Here is a short animation I made of the device. In the animation, you can see the water level rise and the vortex forming. The lights change from red to green. An exploded view is also incorporated at the end of the clip. As the development process of this animation was highly iterative, I wanted to keep the animation short to minimize the computational workload. My original goal was to render each frame, but the processing time was way too long to do so (would have taken a day or so). I ended up just animating the CAD parts.

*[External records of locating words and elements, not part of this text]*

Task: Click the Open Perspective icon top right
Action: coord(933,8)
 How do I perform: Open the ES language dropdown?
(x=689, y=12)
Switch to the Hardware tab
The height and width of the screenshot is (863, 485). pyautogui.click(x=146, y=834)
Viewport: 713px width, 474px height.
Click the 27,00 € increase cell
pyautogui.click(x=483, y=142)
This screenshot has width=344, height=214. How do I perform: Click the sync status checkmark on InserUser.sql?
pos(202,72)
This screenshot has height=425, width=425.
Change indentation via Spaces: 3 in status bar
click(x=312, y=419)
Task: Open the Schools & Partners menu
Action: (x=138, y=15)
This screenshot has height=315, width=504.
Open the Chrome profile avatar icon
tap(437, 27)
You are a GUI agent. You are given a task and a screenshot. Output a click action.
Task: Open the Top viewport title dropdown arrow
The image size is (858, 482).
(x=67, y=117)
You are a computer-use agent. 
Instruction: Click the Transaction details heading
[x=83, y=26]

My future steps of the design process would be to prototype it and test it similarly to the DIY video above. With this prototyping, I will determine what pump would best suit the device including the appropriate flow rate and how to mitigate the noise of the pump. I also need to determine the most optimal manufacturing process to use and hone the design where needed. From there, I can determine the best fabrication methods to use while not exceeding my budget. Additionally, I would spend more time on the animation and focus on how to better model the water that is overflowing from the cylinder. To help with the animation, I would like to incorporate more of the fluid mechanics equations and geometries into the animation. I don’t have a lot of experience with equation-based modeling in SolidWorks, so this is something I would like to work on. I am considering building a device like this as I would really like to have one on my desk. I may pick this up as a summer project once the country opens back up.

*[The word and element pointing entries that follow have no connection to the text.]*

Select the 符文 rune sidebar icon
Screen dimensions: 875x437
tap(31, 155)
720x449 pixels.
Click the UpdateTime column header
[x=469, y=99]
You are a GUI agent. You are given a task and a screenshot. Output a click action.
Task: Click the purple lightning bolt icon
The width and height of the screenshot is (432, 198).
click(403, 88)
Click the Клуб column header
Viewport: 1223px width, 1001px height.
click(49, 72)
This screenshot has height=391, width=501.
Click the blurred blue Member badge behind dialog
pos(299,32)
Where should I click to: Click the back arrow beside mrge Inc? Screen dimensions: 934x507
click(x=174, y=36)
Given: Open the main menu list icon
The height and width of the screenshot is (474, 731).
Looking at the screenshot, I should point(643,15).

There is no doubt that COVID-19 put a heavy damper on this project. I originally set out to build a water clock with the full intention to procure the materials, manufacture the parts, and assemble the physical device. This would have allowed me to go through a testing phase. However, due to the campus closures, this was just not feasible. Because I couldn’t manufacture the product, I decided to use the time I would have spent manufacturing to go back to the drawing board and reimagine the device, putting extra emphasis on the aesthetic. I think this vortex water clock adheres to Apple’s aesthetic infinitely more than the water clock I had designed.

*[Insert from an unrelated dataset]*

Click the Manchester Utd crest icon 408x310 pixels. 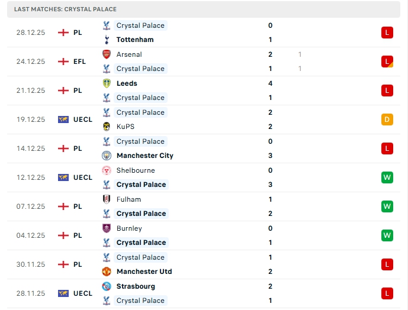click(x=107, y=272)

In the end, I think the device renderings turned out really well. I can absolutely see my device fitting in with the rest of the technology in Figure 1. Based on this, I am considering this project a success despite not being able to manufacture it. After re-scoping my project and deciding not to manufacture anything, one of my personal goals was to gain more experience in CAD rendering as well as animations. I have rendered CAD images before, but there were new tricks of the trade that I learned this go-around. This is the second animation I have made with SolidWorks, and it is clear it requires a lot of time and experience to get these right, however, I am happy the way this one came out. It was a challenge to animate the water, and I am still working and thinking about how to improve it. Because creating this animation was a stretch goal of mine, I am satisfied that I was able to achieve it. All in all, this project was a great experience for me and I was able to learn some new skills as well as hone some of my previous skill sets.
Presentation to the Class
Below is a video of the Zoom presentation I gave to a group in my class. I created a slide deck to reiterate the information provided in this report. My classmates enjoyed the presentation and provided great feedback. In general, I believe they all agreed that the device incorporated my targeted aesthetic well.